### OBJECTIF VISÉ:
Extrayez mot pour mot de l'article sur le plan Trump pour Gaza le passage commençant à « L’un consulté, pas » et se terminant à « avec Donald Trump. ».

### TEXTE SOURCE:

::::::::::

Le plan de paix de Donald Trump soigne les revendications israéliennes, conduit le Hamas à la dissolution et mise sur les pressions des Etats arabes. Mais ses chances de succès sont minces.
Si le plan de paix présenté par Donald Trump le 29 septembre est avalisé par le Hamas et si son application n’est pas entravée par Israël et par le reliquat du groupe islamiste palestinien, la bande de Gaza sera dans quelques mois un territoire démilitarisé, préservé de l’influence de milices, protégé par une Force internationale de stabilisation, pacifié au bénéfice de sa population palestinienne, gouverné par une autorité transitoire apolitique sous la supervision d’un «comité de la paix» international présidé par le président des Etats-Unis, et prêt à être reconstruit. Donald Trump pourra ajouter ce trophée à l’argumentaire de sa candidature au prix Nobel de la Paix, s’il ne l’a pas déjà eu, et son gendre Jared Kushner faire prospérer ses affaires immobilières sur place, avec le concours de ses amis saoudiens.
Perspective réelle ou mirage? A ce stade, la deuxième option prévaut tant les embuches sont nombreuses sur le chemin vers une «paix éternelle» tracé par le président américain. Pourquoi ce pessimisme?
L’un consulté, pas l’autre
Le plan Trump est essentiellement une œuvre américano-israélienne. Des pays arabes ont été consultés. Mais dans les dernières heures avant sa divulgation, le Premier ministre Benjamin Netanyahou a encore réussi à y apporter des ajustements en sa faveur, selon la presse israélienne, notamment sur le processus de retrait de Tsahal de Gaza, dont le calendrier est flou. L’autre partie au conflit, le Hamas, n’a pas eu ce loisir, et il est peu probable que d’éventuelles demandes d’accommodements du plan de sa part soient prises en considération. «Si le Hamas rejette votre plan, Monsieur le président, ou s’il l’accepte supposément puis fait tout pour s’y opposer, alors Israël finira seul le boulot», a prévenu Benjamin Netanyahou au terme de sa rencontre avec Donald Trump.
Après celle-ci, il a enfoncé le clou en laissant entendre que l’armée israélienne «restera dans la majeure partie de Gaza» alors que la proposition américaine prévoit, au terme du processus, son retrait sur les frontières du territoire telles qu’elles le délimitaient avant le 7-Octobre. Néanmoins, un des atouts du plan Trump est qu’il est soutenu par les principaux Etats arabes concernés –l’Egypte, la Jordanie, l’Arabie saoudite, le Qatar, les Emirats arabes unis– et par quelques poids lourds du monde musulman –la Turquie, le Pakistan et l’Indonésie. Les dirigeants qatariens et turcs, notamment, réussiront-ils à imposer une pression suffisamment forte sur leur allié du Hamas pour le faire plier?

::::::::::

[Entrées de pointage de mots et d'éléments]
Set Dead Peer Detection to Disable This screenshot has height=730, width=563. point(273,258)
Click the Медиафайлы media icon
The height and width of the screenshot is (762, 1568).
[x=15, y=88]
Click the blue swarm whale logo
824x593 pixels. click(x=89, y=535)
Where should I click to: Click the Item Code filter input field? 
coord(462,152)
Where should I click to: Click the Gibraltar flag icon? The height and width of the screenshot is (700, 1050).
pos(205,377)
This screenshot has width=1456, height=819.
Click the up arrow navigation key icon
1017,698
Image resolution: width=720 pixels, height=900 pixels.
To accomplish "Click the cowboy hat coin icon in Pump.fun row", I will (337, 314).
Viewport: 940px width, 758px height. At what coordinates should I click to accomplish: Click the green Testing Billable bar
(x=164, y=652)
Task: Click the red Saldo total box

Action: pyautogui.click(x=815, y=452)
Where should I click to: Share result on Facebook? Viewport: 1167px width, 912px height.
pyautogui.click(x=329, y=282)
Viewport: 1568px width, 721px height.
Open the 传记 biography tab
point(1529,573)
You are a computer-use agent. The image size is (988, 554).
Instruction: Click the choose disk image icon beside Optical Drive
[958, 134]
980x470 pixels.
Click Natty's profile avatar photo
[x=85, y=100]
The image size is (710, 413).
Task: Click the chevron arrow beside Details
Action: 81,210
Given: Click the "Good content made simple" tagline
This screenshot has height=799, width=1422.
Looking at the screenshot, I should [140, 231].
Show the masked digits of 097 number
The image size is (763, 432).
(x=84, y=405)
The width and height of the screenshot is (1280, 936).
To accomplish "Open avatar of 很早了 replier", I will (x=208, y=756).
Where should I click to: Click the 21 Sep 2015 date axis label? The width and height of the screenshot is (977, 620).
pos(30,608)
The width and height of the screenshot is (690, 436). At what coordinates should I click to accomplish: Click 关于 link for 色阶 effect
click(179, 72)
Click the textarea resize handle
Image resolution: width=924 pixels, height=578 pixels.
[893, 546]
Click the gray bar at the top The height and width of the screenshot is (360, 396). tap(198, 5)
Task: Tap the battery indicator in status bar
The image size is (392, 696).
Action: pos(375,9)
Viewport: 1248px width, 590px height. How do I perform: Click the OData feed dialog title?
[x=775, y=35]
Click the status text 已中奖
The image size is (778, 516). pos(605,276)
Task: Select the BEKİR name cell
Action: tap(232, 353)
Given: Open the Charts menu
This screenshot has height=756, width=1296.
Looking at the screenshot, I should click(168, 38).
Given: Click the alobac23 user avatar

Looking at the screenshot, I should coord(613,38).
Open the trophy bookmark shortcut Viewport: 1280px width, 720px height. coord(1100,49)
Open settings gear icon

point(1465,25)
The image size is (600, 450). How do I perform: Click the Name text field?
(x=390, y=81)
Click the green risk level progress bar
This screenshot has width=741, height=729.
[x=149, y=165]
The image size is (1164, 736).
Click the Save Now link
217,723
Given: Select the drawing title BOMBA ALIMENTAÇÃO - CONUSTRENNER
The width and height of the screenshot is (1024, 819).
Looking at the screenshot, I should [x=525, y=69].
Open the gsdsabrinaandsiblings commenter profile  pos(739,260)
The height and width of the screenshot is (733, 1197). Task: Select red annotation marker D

::::::::::

### RÉSULTAT OBTENU:
L’un consulté, pas l’autre
Le plan Trump est essentiellement une œuvre américano-israélienne. Des pays arabes ont été consultés. Mais dans les dernières heures avant sa divulgation, le Premier ministre Benjamin Netanyahou a encore réussi à y apporter des ajustements en sa faveur, selon la presse israélienne, notamment sur le processus de retrait de Tsahal de Gaza, dont le calendrier est flou. L’autre partie au conflit, le Hamas, n’a pas eu ce loisir, et il est peu probable que d’éventuelles demandes d’accommodements du plan de sa part soient prises en considération. «Si le Hamas rejette votre plan, Monsieur le président, ou s’il l’accepte supposément puis fait tout pour s’y opposer, alors Israël finira seul le boulot», a prévenu Benjamin Netanyahou au terme de sa rencontre avec Donald Trump.